Stored data
==*==

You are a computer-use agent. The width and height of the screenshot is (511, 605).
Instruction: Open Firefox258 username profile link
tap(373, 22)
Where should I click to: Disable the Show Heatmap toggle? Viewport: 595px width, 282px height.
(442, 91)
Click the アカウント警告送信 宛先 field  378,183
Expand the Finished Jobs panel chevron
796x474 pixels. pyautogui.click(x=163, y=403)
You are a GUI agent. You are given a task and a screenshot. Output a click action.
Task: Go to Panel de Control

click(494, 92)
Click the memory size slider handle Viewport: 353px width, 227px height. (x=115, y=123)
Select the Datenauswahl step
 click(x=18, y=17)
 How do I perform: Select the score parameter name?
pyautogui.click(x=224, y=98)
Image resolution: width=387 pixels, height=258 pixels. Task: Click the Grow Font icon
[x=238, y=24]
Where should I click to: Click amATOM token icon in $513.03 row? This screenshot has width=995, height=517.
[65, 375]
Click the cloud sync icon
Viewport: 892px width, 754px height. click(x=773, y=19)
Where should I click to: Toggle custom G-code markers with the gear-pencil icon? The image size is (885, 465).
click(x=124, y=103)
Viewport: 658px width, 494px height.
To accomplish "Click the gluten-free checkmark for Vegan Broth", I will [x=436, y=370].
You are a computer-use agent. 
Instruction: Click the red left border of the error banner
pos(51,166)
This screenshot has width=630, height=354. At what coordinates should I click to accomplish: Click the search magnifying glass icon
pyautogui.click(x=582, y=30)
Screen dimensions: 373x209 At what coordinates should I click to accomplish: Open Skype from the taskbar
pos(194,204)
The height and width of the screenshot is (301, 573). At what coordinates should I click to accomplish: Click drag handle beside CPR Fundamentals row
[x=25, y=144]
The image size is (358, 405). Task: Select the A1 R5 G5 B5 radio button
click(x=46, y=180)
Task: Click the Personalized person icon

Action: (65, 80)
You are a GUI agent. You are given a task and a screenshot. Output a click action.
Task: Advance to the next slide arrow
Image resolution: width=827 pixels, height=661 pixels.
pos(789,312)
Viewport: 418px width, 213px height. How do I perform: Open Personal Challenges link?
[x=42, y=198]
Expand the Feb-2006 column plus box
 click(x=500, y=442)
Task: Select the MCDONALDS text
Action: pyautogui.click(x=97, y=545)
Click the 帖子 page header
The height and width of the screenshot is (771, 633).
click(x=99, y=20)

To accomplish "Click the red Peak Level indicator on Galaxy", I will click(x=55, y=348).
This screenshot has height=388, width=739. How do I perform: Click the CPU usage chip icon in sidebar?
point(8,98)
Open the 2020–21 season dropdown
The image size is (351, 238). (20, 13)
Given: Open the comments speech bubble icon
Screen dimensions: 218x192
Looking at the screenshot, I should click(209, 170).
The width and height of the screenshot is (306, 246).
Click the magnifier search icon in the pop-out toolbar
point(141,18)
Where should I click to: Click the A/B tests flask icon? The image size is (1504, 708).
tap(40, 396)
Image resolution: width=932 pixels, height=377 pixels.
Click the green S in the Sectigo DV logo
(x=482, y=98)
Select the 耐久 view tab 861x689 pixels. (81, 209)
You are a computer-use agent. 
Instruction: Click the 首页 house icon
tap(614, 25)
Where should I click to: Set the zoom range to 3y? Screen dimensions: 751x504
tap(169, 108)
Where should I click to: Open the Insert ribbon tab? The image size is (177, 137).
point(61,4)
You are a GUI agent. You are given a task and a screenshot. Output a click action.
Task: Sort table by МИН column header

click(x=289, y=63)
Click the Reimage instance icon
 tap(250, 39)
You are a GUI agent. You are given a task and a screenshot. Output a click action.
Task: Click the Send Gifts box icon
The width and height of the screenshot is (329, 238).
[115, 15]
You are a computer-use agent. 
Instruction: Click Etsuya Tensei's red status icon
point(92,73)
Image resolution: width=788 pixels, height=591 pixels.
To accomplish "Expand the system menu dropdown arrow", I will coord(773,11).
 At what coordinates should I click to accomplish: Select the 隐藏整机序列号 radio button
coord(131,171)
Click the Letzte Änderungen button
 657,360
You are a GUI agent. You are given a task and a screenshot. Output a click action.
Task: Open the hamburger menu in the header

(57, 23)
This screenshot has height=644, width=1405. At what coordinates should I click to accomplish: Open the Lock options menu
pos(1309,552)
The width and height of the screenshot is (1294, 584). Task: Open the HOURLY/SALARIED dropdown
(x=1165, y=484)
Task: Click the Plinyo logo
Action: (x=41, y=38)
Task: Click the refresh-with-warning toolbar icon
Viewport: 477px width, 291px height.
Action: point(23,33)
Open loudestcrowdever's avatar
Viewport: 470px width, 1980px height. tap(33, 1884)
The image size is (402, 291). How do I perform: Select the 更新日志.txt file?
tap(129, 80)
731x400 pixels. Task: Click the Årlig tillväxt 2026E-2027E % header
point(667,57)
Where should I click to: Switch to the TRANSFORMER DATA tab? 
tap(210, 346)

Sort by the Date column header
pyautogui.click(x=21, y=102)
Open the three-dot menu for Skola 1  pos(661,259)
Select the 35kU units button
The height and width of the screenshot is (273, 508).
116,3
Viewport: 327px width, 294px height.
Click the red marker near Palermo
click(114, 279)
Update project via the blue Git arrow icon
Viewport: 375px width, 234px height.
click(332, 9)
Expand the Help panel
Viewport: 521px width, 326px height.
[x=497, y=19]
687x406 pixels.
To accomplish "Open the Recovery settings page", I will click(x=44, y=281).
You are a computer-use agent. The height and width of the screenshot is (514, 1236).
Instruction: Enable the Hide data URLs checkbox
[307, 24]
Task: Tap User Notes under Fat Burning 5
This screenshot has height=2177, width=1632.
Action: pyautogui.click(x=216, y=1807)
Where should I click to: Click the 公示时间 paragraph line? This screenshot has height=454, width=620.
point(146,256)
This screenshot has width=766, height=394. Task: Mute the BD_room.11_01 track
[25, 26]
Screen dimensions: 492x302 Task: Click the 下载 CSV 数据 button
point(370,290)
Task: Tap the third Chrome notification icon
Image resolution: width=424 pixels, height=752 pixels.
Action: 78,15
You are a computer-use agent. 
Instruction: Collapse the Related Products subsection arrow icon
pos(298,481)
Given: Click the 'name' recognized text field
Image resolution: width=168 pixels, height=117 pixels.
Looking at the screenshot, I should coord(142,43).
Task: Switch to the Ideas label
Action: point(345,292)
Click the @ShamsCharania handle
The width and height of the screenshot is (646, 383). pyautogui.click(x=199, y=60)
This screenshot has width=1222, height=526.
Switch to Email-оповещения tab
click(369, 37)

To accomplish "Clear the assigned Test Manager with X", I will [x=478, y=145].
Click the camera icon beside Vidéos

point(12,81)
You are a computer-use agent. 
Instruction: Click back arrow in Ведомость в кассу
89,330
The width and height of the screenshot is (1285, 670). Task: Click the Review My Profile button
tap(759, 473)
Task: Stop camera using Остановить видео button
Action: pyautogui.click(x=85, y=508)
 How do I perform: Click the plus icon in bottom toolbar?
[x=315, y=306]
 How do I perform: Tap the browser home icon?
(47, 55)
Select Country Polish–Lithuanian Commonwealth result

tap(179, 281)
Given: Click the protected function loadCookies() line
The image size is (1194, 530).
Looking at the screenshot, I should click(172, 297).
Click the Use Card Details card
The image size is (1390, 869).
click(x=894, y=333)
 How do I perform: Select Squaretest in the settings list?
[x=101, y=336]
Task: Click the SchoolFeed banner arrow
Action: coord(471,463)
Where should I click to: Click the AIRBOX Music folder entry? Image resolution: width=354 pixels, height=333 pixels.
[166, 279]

==*==

In the entries above, find each line containing the string "field" and copy it.

→ **Output for this task**
Click the アカウント警告送信 宛先 field  378,183
Given: Click the 'name' recognized text field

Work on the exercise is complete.